Segment Open

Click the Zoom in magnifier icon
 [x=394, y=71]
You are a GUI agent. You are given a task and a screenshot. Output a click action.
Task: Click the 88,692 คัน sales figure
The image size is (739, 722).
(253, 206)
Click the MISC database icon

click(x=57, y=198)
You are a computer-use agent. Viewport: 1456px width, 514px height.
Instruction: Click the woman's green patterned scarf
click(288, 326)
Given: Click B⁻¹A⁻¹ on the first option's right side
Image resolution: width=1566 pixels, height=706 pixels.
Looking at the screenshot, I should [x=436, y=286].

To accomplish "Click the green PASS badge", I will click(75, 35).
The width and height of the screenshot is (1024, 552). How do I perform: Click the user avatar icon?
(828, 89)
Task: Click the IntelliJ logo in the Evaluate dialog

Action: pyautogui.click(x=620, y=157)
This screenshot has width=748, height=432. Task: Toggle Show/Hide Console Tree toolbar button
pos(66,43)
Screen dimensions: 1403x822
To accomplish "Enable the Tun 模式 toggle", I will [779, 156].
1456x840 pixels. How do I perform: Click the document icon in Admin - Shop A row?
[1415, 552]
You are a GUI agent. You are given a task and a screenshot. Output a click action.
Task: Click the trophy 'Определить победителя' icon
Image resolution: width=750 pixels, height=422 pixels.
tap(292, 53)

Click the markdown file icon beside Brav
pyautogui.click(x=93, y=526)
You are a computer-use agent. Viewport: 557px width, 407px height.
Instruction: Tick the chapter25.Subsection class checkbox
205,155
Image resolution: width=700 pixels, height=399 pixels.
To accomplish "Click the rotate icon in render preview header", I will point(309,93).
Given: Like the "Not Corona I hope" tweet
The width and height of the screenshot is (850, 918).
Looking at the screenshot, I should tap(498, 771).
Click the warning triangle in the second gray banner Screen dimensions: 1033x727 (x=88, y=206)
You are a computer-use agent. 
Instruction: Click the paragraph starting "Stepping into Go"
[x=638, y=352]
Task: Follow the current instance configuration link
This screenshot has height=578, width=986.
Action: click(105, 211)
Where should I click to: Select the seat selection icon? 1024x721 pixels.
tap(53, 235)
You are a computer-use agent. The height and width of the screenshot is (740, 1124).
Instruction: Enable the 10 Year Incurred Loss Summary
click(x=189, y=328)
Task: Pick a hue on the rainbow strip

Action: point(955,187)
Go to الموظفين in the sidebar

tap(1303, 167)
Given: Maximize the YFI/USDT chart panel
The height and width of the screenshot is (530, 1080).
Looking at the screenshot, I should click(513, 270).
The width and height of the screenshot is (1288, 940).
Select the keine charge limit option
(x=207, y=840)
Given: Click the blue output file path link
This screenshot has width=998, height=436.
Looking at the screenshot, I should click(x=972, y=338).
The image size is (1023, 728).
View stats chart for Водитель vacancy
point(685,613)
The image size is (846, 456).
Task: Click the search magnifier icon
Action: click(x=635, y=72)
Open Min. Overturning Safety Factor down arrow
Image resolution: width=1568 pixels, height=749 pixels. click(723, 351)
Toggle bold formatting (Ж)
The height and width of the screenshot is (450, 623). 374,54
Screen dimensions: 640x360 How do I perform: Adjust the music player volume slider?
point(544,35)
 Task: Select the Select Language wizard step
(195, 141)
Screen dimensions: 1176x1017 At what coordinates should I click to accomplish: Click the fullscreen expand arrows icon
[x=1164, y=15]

Segment Closed

* Your objective *
The data must be transcribed in full. Every word stays the same.

* Response to the task *
Click the Zoom in magnifier icon
 [x=394, y=71]
You are a GUI agent. You are given a task and a screenshot. Output a click action.
Task: Click the 88,692 คัน sales figure
The image size is (739, 722).
(253, 206)
Click the MISC database icon

click(x=57, y=198)
You are a computer-use agent. Viewport: 1456px width, 514px height.
Instruction: Click the woman's green patterned scarf
click(288, 326)
Given: Click B⁻¹A⁻¹ on the first option's right side
Image resolution: width=1566 pixels, height=706 pixels.
Looking at the screenshot, I should [x=436, y=286].

To accomplish "Click the green PASS badge", I will click(75, 35).
The width and height of the screenshot is (1024, 552). How do I perform: Click the user avatar icon?
(828, 89)
Task: Click the IntelliJ logo in the Evaluate dialog

Action: pyautogui.click(x=620, y=157)
This screenshot has width=748, height=432. Task: Toggle Show/Hide Console Tree toolbar button
pos(66,43)
Screen dimensions: 1403x822
To accomplish "Enable the Tun 模式 toggle", I will [779, 156].
1456x840 pixels. How do I perform: Click the document icon in Admin - Shop A row?
[1415, 552]
You are a GUI agent. You are given a task and a screenshot. Output a click action.
Task: Click the trophy 'Определить победителя' icon
Image resolution: width=750 pixels, height=422 pixels.
tap(292, 53)

Click the markdown file icon beside Brav
pyautogui.click(x=93, y=526)
You are a computer-use agent. Viewport: 557px width, 407px height.
Instruction: Tick the chapter25.Subsection class checkbox
205,155
Image resolution: width=700 pixels, height=399 pixels.
To accomplish "Click the rotate icon in render preview header", I will point(309,93).
Given: Like the "Not Corona I hope" tweet
The width and height of the screenshot is (850, 918).
Looking at the screenshot, I should tap(498, 771).
Click the warning triangle in the second gray banner Screen dimensions: 1033x727 (x=88, y=206)
You are a computer-use agent. 
Instruction: Click the paragraph starting "Stepping into Go"
[x=638, y=352]
Task: Follow the current instance configuration link
This screenshot has height=578, width=986.
Action: click(105, 211)
Where should I click to: Select the seat selection icon? 1024x721 pixels.
tap(53, 235)
You are a computer-use agent. The height and width of the screenshot is (740, 1124).
Instruction: Enable the 10 Year Incurred Loss Summary
click(x=189, y=328)
Task: Pick a hue on the rainbow strip

Action: point(955,187)
Go to الموظفين in the sidebar

tap(1303, 167)
Given: Maximize the YFI/USDT chart panel
The height and width of the screenshot is (530, 1080).
Looking at the screenshot, I should click(513, 270).
The width and height of the screenshot is (1288, 940).
Select the keine charge limit option
(x=207, y=840)
Given: Click the blue output file path link
This screenshot has width=998, height=436.
Looking at the screenshot, I should click(x=972, y=338).
The image size is (1023, 728).
View stats chart for Водитель vacancy
point(685,613)
The image size is (846, 456).
Task: Click the search magnifier icon
Action: click(x=635, y=72)
Open Min. Overturning Safety Factor down arrow
Image resolution: width=1568 pixels, height=749 pixels. click(723, 351)
Toggle bold formatting (Ж)
The height and width of the screenshot is (450, 623). 374,54
Screen dimensions: 640x360 How do I perform: Adjust the music player volume slider?
point(544,35)
 Task: Select the Select Language wizard step
(195, 141)
Screen dimensions: 1176x1017 At what coordinates should I click to accomplish: Click the fullscreen expand arrows icon
[x=1164, y=15]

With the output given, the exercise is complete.